Returns a list of similar tokens.

luv.suggest_words('better')[:5]
>>> ['better', 'netter', 'betters', 'bester', 'setter']

luvina.backend.get_vector(token)

Get glove word vector representation of a token.

luv.get_vector('space')

luvina.backend.get_vectors(tokens)

Returns a list of glove word vector representation of a list of tokens.

luv.get_vectors(['I','was', 'here'])

luvina.backend.calculate_norm(vector)

Calculates the norm of a vector.

luv.calculate_norm(luv.get_vector('mouse'))
>>> 7.2006297

luvina.backend.calculate_cosine_similarity(vector_1, vector_2)

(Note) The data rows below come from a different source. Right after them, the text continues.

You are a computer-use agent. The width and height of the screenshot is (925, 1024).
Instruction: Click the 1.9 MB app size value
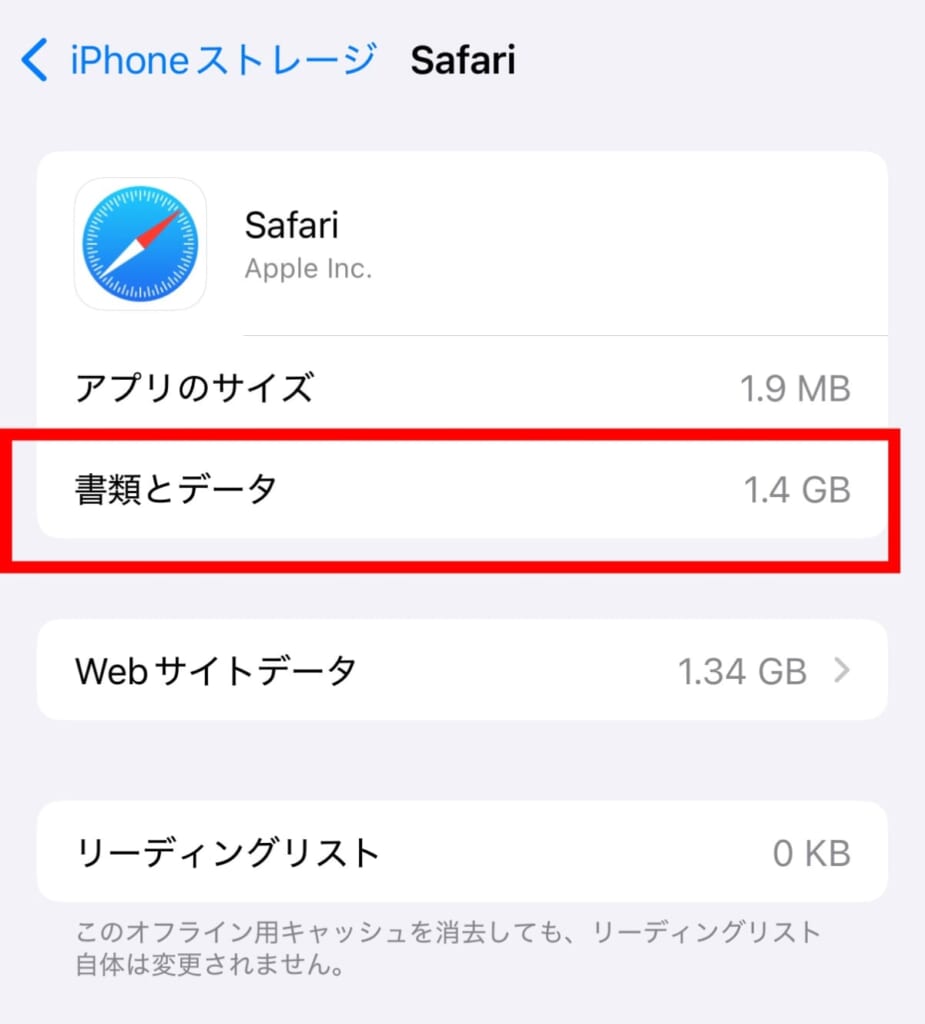click(795, 389)
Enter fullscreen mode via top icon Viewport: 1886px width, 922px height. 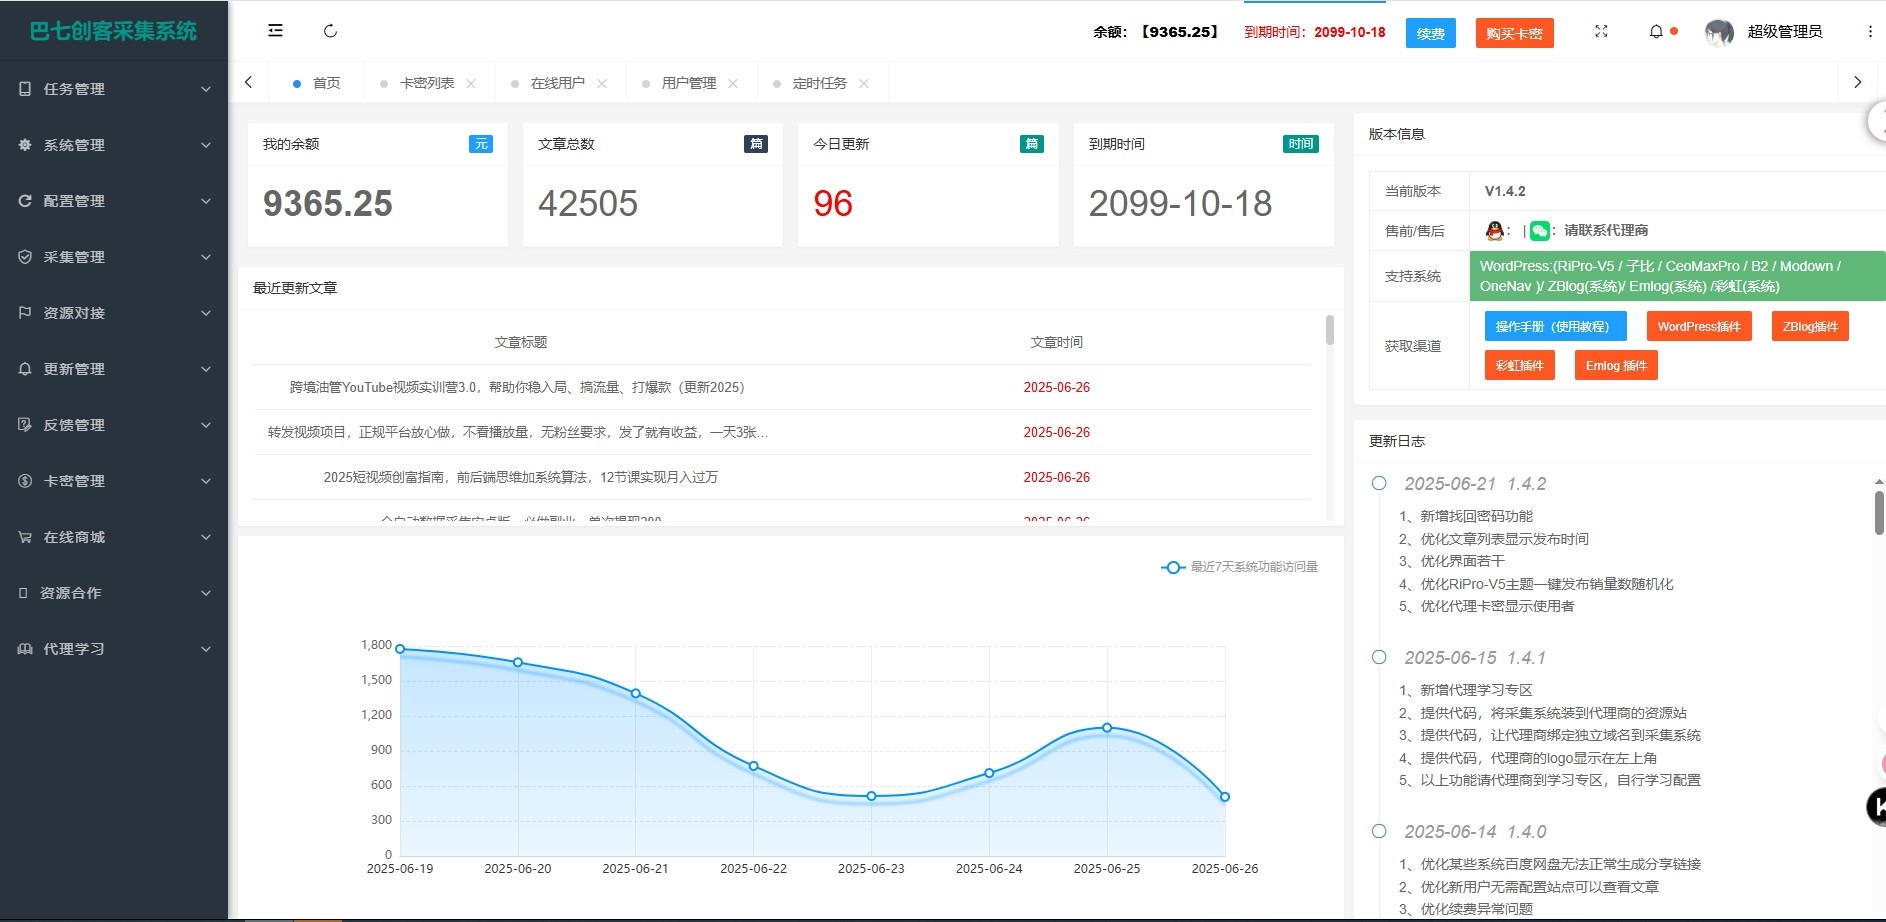(x=1601, y=32)
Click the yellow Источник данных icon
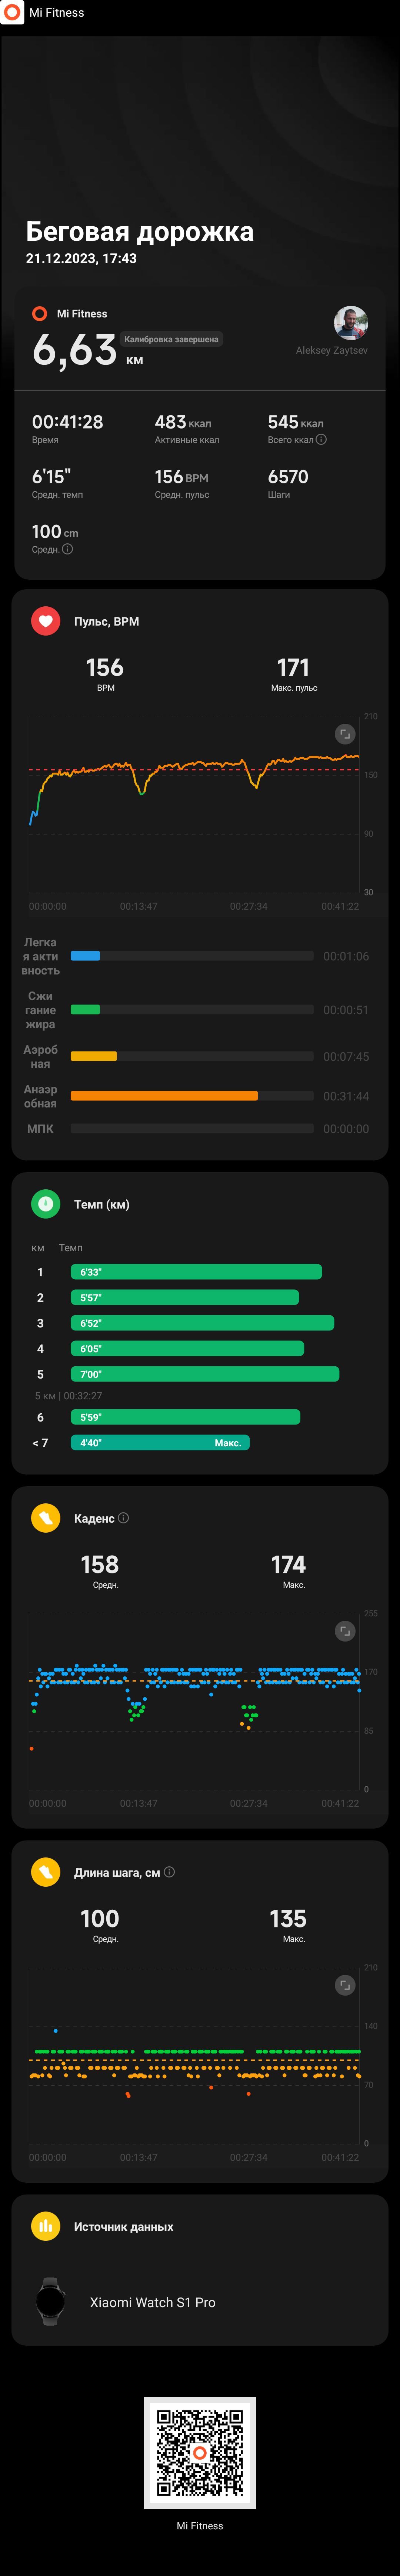 pos(45,2226)
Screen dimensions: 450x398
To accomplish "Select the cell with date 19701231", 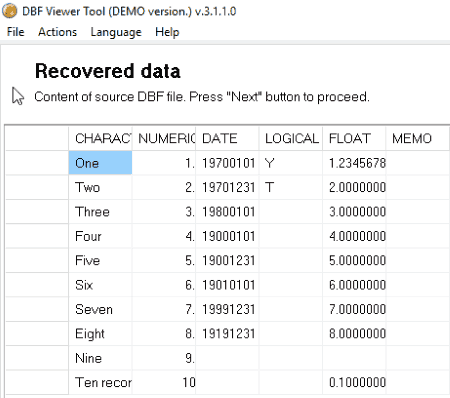I will pyautogui.click(x=227, y=187).
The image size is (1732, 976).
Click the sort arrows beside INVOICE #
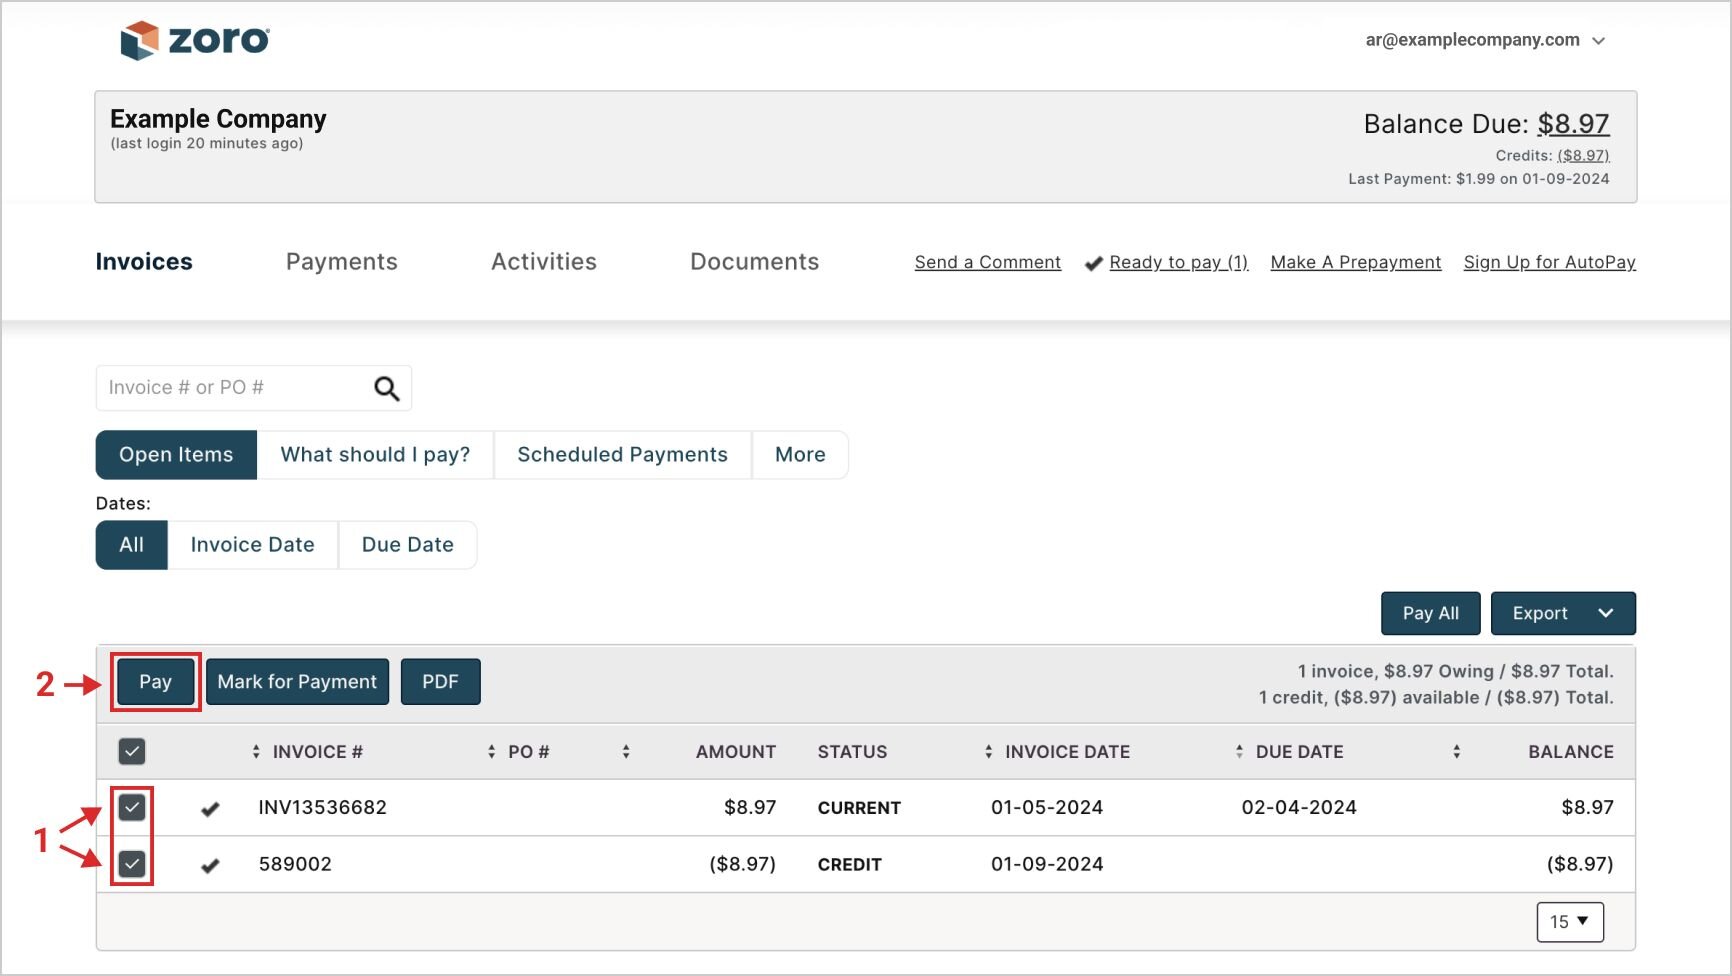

Calculates the cosine similarity between two vectors.

vector_1 = luv.get_vector('cup')
vector_2 = luv.get_vector('plate')
luv.calculate_cosine_similarity(vector_1, vector_2)
>>> 0.4010278

luvina.backend.get_related_words(token, max_num=3)

Use glove embeddings to get closer word vectors.

luv.get_related_words('animal', 3)
>>> ['animals', 'pet', 'dog']